Jovan merentangkan sebuah kutang wanita, dan tak sengaja membayangkan kegunaan benda itu untuk mencekik.

"Pas benar dikepala manusia, pasti susah bernafas bila kepala dibungkus dengan benda ini," Sekedar iseng, Jovan mencoba mempraktekkan imajinasinya itu ke gadis pelayan yang pingsan disampingnya.

Durant tiba dan melihat Jovan yang tampak akan mencelakai gadis itu. Kesalahpahaman langsung terjadi saat itu juga. Suasana yang samar-samar membuat mereka berdua tidak bisa saling mengenali.

Durant mengambil inisiatif untuk langsung menyerang dan berusaha menyelesaikan perkelahian ini secepatnya. Dia tidak ingin meninggalkan tempatnya berjaga terlalu lama. Tamu tuannya kali ini terasa sangat berbahaya dan mencurigakan, dan tuannya berada di ruangan itu bersama seseorang yang tidak bisa diandalkan.

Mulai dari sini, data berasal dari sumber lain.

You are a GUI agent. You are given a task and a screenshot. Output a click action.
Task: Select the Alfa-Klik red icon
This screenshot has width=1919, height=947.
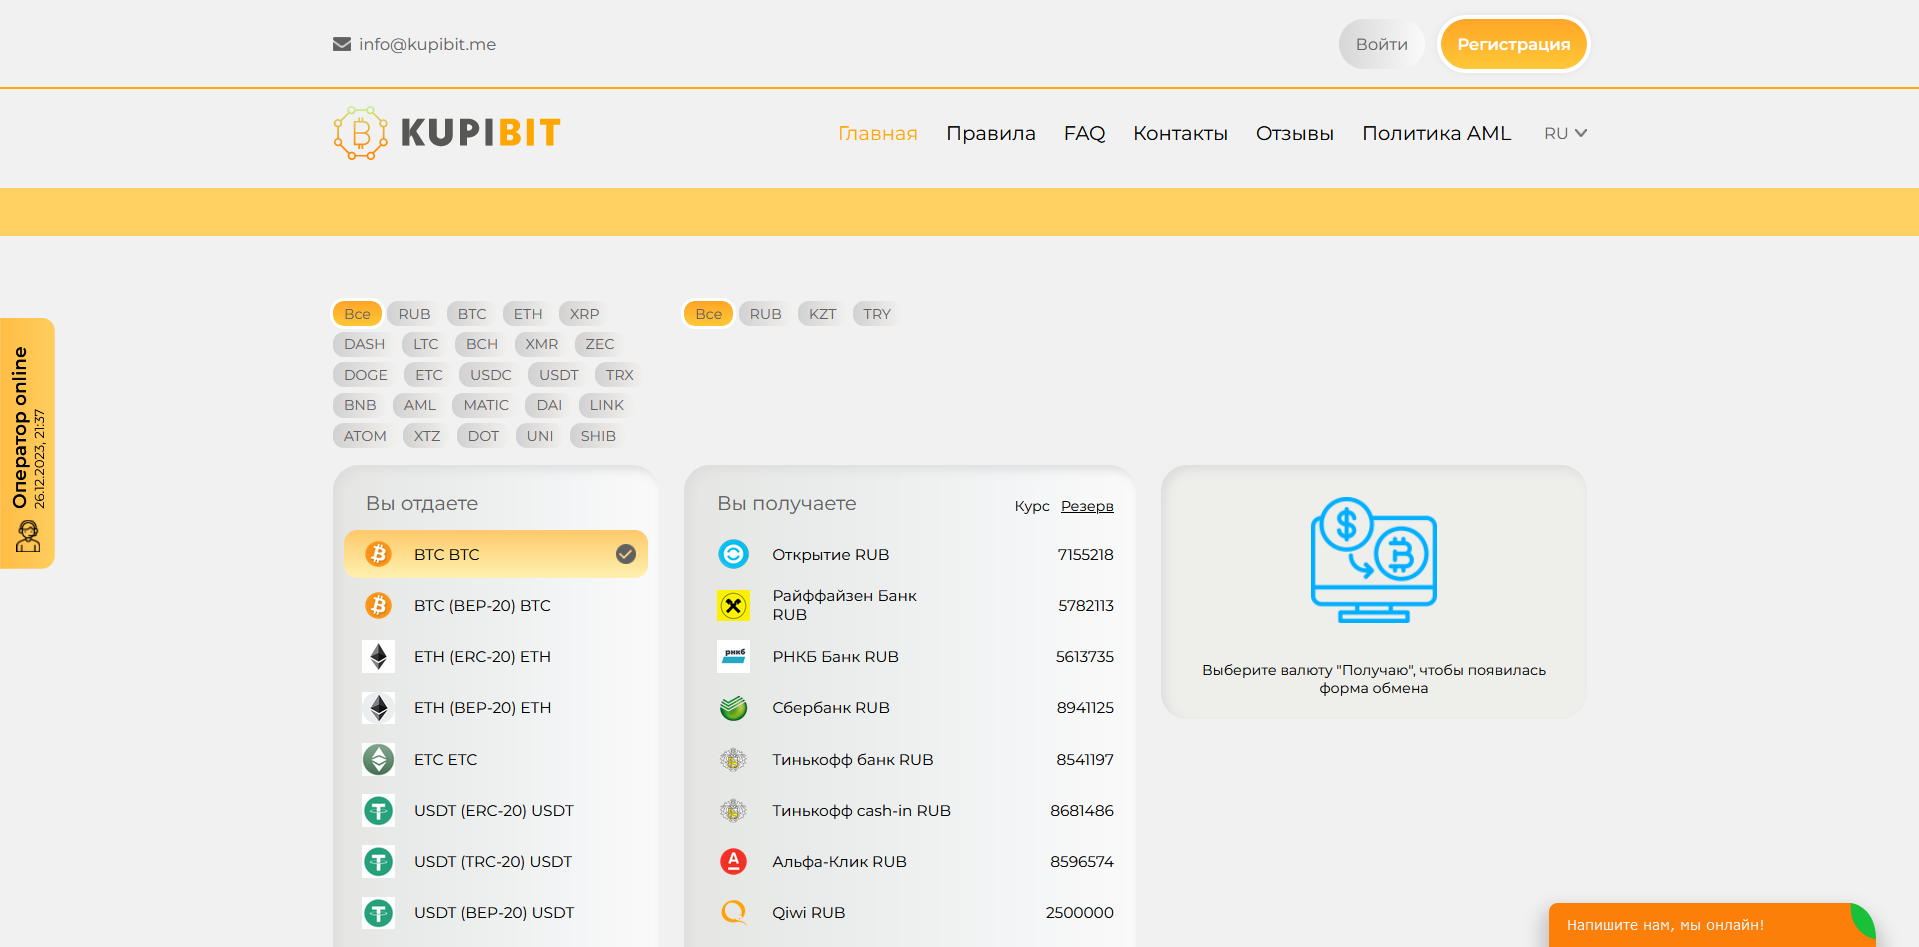coord(734,861)
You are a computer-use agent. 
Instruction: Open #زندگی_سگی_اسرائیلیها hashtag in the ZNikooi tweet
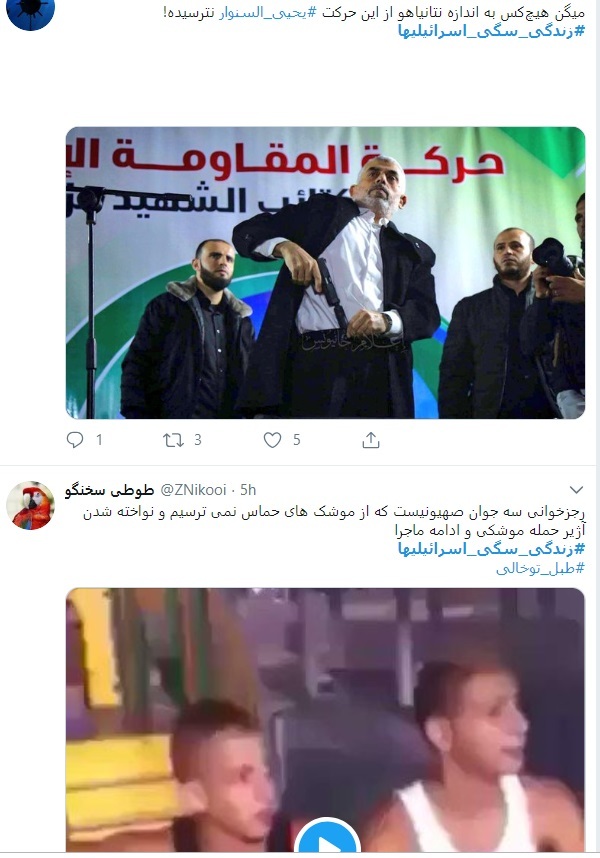pyautogui.click(x=491, y=549)
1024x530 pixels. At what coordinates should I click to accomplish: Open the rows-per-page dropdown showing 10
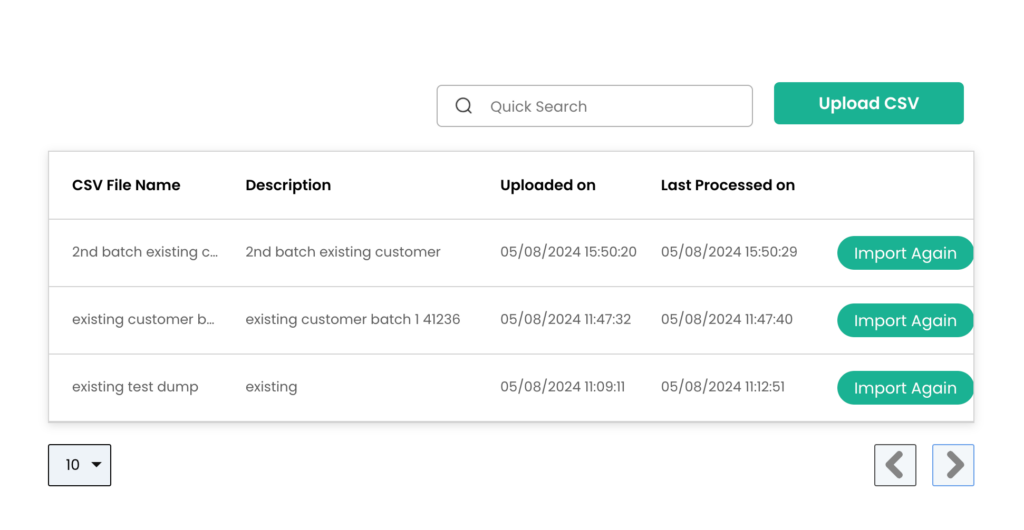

Jovan bertahan dengan baik dari serangan Durant. Ketika Durant menambah intensitas serangnya, Jovan mulai terdesak mundur. Jovan tidak pernah menduga bahwa lawannya adalah kepala pelayan yang ahli pedang. Jovan semakin terdesak dan mulai terluka dibeberapa tempat.

"Dasar bandit!" umpat Jovan dan terus menyerang sekuat tenaga, untuk memukul mundur musuhnya. Seketika angin berhembus dan menyibak gorden, sekilas Jovan melihat siapa musuhnya. Kaki dan tangan yang panjang, terutama wajah panjang nan dingin dan selalu datar itu sangat dikenalnya. Penuh emosi, Jovan membentak pria itu. "Dimana Count Armand!"

Durant masih belum mengenali lawannya. Dia menduga bahwa sasaran penyusup ini adalah tuan yang dilindunginya, maka dia semakin mempertajam serangan pedangnya.

Serangannya kali ini benar-benar serangan ke titik vital yang mematikan. Tebasan dan tusukan dengan niat membunuh.

Jovan semakin terdesak, dan memaksakan dirinya lebih keras lagi untuk menangkis serangan musuhnya. Dari lima serangan, Jovan hanya bisa menangkis dan menahan dua atau tiga serangan. Pertarungan itu berlangsung semakin berat sebelah dan Jovan semakin banyak menerima luka.

Jovan merasa tak sanggup lagi memegang pedang. Tubuhnya sudah lelah, dan tak sanggup lagi menerima luka. Tangannya gemetar ketika dia mencoba mengangkat pedang. Dalam hati dia mengutuk semua kebodohannya karena meninggalkan zirah dan perisainya.

"Tak kusangka, aku yang bertahan hidup di pos neraka, akan berakhir di pos surgawi."